Exercise goal
Would you please return the lines of the entries below starting at the line that has "Viewport: 632px width, 496px height." and ending at the line that has "Given: Expand the", both included, exactly as they are?

---------- Excerpted records

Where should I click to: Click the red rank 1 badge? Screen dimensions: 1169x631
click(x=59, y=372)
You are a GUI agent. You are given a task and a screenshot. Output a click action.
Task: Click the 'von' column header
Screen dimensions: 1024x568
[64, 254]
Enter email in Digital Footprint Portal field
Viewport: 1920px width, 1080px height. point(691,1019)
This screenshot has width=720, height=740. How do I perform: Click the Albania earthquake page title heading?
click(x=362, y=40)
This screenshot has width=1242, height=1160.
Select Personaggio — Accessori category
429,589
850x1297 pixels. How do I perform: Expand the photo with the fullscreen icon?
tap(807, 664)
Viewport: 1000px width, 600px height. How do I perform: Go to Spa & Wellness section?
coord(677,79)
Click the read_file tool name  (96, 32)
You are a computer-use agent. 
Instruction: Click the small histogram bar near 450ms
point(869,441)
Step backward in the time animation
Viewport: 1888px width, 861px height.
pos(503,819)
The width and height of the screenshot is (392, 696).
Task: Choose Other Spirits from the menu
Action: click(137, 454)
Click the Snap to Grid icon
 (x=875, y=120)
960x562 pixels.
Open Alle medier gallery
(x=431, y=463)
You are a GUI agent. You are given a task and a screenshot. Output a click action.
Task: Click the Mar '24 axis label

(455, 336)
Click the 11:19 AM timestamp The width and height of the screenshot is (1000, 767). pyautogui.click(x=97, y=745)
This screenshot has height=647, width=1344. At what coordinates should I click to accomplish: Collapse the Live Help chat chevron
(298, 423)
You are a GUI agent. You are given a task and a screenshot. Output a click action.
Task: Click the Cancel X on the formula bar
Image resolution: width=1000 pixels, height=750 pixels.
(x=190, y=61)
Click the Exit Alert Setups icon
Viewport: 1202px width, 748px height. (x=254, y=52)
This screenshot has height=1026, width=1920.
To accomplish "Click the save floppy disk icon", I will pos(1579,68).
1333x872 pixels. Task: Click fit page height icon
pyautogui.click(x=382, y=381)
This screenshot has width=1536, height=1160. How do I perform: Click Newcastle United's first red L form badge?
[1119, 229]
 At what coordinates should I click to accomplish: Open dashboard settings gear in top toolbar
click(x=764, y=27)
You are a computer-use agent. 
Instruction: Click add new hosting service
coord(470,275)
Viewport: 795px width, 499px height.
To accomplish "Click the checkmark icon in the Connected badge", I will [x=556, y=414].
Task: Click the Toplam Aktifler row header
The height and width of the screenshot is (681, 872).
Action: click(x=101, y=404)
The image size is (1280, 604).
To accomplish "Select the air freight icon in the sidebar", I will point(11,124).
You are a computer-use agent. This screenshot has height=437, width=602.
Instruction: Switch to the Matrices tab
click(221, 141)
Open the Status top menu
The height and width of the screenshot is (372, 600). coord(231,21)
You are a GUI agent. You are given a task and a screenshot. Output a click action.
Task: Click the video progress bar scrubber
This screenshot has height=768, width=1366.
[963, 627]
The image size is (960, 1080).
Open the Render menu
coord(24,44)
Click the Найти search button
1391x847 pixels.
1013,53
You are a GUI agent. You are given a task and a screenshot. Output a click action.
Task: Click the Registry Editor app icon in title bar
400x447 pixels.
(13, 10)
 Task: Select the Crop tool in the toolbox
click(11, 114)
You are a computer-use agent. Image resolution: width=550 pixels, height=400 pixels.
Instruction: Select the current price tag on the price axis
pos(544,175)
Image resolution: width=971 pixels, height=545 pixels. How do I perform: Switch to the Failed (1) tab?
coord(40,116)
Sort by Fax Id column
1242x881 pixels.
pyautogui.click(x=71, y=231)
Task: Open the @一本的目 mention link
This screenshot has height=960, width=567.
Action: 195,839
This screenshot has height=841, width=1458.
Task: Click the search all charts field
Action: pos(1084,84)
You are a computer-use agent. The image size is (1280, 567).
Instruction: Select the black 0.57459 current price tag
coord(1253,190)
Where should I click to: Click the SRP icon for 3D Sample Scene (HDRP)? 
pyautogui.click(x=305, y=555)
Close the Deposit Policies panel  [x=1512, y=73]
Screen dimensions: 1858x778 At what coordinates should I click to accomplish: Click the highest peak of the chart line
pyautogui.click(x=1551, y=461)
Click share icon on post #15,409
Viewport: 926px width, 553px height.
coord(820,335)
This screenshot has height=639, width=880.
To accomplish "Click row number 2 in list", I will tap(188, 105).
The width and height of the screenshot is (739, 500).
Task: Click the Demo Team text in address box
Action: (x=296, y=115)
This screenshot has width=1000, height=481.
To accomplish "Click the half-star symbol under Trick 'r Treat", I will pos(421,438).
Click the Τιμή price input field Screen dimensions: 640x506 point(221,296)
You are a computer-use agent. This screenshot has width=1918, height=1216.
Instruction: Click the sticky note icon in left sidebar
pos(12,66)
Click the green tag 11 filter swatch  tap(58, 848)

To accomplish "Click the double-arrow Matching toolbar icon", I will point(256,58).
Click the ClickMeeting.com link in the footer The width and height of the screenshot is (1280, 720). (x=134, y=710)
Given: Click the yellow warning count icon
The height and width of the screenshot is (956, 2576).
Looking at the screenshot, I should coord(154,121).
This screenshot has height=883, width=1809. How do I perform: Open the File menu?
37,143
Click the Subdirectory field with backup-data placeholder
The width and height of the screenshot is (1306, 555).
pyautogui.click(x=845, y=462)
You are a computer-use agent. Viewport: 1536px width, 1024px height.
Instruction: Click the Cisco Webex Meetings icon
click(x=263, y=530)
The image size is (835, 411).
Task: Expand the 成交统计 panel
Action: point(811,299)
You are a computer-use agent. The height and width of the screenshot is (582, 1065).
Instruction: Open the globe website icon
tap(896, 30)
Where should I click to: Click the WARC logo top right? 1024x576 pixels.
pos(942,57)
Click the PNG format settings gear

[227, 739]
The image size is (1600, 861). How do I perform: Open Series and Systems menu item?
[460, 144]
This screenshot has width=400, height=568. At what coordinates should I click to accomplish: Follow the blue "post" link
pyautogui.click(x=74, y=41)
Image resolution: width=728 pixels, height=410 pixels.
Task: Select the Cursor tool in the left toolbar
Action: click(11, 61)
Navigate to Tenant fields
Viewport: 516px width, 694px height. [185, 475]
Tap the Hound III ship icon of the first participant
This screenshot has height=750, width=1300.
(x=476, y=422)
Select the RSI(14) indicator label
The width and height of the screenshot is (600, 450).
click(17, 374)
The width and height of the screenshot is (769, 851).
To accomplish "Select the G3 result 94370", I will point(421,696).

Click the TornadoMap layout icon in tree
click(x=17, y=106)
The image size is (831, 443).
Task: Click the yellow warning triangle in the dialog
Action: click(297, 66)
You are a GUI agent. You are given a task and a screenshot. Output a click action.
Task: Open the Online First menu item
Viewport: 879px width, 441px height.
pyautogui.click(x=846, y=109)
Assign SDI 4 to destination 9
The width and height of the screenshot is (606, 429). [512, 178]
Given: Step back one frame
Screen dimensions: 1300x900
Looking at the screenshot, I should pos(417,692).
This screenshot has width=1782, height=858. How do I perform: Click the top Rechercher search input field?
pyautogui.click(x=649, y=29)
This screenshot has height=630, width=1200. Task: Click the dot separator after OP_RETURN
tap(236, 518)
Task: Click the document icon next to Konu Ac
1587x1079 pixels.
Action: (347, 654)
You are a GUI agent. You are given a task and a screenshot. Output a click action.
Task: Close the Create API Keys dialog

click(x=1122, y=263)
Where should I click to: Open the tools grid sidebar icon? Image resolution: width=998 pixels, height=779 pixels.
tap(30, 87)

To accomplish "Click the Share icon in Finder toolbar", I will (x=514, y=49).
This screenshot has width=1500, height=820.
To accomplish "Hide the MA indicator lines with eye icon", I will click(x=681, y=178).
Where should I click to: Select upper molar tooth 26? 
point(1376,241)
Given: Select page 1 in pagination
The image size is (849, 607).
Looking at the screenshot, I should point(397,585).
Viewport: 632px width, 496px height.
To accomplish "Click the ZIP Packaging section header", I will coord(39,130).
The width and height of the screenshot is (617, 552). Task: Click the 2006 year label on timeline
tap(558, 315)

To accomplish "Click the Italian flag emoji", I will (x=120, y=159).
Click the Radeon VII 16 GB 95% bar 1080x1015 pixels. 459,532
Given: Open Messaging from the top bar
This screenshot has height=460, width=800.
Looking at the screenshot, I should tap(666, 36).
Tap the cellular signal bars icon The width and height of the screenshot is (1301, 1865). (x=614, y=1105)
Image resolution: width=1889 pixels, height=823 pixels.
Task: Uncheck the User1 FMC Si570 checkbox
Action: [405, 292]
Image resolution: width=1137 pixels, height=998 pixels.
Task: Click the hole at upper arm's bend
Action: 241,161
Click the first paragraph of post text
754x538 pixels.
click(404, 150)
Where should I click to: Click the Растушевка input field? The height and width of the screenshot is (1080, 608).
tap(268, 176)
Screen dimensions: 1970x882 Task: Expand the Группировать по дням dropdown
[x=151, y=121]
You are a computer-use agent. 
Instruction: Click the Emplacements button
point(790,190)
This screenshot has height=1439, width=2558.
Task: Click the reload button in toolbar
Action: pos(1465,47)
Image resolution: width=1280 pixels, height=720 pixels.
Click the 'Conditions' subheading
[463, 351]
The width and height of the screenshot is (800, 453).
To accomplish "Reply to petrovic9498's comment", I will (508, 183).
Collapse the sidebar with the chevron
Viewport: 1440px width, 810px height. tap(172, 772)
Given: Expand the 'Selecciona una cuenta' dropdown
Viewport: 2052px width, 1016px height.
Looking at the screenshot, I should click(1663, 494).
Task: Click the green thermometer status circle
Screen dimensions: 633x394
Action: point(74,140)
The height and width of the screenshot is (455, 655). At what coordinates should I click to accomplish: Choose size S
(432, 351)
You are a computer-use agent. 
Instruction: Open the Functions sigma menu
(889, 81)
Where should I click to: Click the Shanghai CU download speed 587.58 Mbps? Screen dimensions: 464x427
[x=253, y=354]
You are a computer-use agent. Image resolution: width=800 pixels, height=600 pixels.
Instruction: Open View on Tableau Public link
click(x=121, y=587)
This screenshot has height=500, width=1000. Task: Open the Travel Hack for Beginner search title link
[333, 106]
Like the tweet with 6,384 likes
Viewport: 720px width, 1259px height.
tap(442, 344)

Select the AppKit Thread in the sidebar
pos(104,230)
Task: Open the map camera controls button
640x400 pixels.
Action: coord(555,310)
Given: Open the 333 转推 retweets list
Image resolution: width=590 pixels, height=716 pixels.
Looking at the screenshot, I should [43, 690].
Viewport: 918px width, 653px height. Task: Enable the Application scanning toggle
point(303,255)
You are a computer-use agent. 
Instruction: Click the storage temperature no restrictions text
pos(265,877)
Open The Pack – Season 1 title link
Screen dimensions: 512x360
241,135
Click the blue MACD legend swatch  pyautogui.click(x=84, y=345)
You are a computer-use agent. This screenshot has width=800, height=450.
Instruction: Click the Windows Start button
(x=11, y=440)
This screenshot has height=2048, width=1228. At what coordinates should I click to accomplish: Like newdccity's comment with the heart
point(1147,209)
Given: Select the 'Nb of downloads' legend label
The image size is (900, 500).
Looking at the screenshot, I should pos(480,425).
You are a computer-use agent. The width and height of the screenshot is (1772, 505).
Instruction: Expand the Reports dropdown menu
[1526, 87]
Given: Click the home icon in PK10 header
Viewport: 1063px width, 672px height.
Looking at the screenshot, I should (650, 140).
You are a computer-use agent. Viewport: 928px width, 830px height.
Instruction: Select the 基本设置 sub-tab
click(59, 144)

--------------------

Worked solution
Viewport: 632px width, 496px height.
To accomplish "Click the ZIP Packaging section header", I will coord(39,130).
The width and height of the screenshot is (617, 552). Task: Click the 2006 year label on timeline
tap(558, 315)

To accomplish "Click the Italian flag emoji", I will (x=120, y=159).
Click the Radeon VII 16 GB 95% bar 1080x1015 pixels. 459,532
Given: Open Messaging from the top bar
This screenshot has height=460, width=800.
Looking at the screenshot, I should tap(666, 36).
Tap the cellular signal bars icon The width and height of the screenshot is (1301, 1865). (x=614, y=1105)
Image resolution: width=1889 pixels, height=823 pixels.
Task: Uncheck the User1 FMC Si570 checkbox
Action: [405, 292]
Image resolution: width=1137 pixels, height=998 pixels.
Task: Click the hole at upper arm's bend
Action: 241,161
Click the first paragraph of post text
754x538 pixels.
click(404, 150)
Where should I click to: Click the Растушевка input field? The height and width of the screenshot is (1080, 608).
tap(268, 176)
Screen dimensions: 1970x882 Task: Expand the Группировать по дням dropdown
[x=151, y=121]
You are a computer-use agent. 
Instruction: Click the Emplacements button
point(790,190)
This screenshot has height=1439, width=2558.
Task: Click the reload button in toolbar
Action: pos(1465,47)
Image resolution: width=1280 pixels, height=720 pixels.
Click the 'Conditions' subheading
[463, 351]
The width and height of the screenshot is (800, 453).
To accomplish "Reply to petrovic9498's comment", I will (508, 183).
Collapse the sidebar with the chevron
Viewport: 1440px width, 810px height. tap(172, 772)
Given: Expand the 'Selecciona una cuenta' dropdown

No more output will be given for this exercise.